Pumpkin Kibbeh

There’s a common misconception that kibbeh is all about the meat but the truth is far from it! There are more vegan options of Kibbeh than meat, though the meat is the most popular. Some of the vegan options are lentil kibbeh, potato kibbeh and a favorite that happens to be this recipe, pumpkin kibbeh! FullSizeRender *Serves 6 Kibbeh Crust:

  • 1.5 Kilo pumpkin, pureed
  • 3 cups wholewheat fine bulgur, cooked
  • 1 tbsp cumin
  • 1 tsp olive oil
  • Salt and pepper to taste

Kibbeh Stuffing:

  • 3 cups fresh spinach
  • 1 cup chickpeas
  • 1/4 cup toasted walnuts, roughly chopped
  • 1 lemon , juice of
  • 2 large onion, finely chopped
  • 2 tbsp of sumac
  • 1 tsp olive oil

FullSizeRenderFullSize Preparation:

  1. Start by boiling the pumpkin until soft.
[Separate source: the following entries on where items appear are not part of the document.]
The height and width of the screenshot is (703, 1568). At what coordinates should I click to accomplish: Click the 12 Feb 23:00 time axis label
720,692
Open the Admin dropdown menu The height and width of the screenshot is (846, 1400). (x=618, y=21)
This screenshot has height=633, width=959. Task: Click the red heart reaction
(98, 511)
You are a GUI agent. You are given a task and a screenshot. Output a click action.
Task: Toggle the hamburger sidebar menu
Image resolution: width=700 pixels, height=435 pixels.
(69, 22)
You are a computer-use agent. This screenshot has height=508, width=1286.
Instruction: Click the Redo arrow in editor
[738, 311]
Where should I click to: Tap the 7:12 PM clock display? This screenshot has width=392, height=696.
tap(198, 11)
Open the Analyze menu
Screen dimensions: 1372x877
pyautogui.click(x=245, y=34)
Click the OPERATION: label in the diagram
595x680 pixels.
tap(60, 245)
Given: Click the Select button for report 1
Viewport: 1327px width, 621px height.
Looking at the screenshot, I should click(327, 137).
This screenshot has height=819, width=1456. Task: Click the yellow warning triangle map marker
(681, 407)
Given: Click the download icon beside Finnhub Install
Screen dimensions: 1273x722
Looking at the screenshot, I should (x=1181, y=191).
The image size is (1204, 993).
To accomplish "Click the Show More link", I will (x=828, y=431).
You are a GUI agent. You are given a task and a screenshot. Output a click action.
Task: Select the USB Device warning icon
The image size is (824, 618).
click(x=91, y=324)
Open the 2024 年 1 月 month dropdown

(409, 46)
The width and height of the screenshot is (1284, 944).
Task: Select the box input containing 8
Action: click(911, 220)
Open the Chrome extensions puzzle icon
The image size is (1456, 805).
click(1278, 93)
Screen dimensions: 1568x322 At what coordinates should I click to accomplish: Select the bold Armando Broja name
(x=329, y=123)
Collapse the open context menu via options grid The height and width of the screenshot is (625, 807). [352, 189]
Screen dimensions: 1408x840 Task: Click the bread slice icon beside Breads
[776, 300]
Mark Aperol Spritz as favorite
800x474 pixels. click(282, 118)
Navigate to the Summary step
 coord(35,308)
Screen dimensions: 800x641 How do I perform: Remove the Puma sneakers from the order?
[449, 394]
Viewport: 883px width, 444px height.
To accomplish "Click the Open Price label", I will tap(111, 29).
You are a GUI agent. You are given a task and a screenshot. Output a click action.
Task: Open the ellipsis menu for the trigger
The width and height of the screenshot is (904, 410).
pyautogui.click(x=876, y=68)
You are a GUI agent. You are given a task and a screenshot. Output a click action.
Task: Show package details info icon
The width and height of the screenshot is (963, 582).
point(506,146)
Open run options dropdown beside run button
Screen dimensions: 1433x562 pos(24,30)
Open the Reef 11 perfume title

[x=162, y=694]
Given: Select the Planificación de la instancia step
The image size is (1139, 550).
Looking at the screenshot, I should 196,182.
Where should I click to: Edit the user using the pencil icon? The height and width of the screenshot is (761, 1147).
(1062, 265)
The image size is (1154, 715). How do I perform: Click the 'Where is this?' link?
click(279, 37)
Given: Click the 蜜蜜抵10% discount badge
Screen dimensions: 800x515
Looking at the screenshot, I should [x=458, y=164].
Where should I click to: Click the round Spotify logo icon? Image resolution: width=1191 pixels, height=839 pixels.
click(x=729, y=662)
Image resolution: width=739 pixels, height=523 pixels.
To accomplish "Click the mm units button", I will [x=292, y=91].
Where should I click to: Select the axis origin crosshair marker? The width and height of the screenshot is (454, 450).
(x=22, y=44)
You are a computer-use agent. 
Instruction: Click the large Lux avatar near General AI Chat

Drain out the water, then puree in a food processor or with a fork
  2. While the pumpkin is still hot and soft with its own water, add the fine bulgur wheat and mash together with your hand.Cover the mixture with the plate to let the bulgur cook with the pumpkin moisture.
  3. Pre-heat your oven to 180 C
  4. Stuffing:  In a pan sauté the onions on medium heat with the olive oil  for 5 minutes. Add in the spinach and stir through along with the sumac, lemon juice and salt and pepper to taste. Finally add the cooked chickpeas and allow to simmer on low heat.When done add in the toasted walnuts
  5. Grease a medium casserole dish with olive oil spray and start to layer the bottom of the dish with half of the pumpkin crust. Next add stuffing on top as evenly as possible and cover with the other half of kibbeh crust.
  6. Bake for 25-30 minutes or until  golden on top.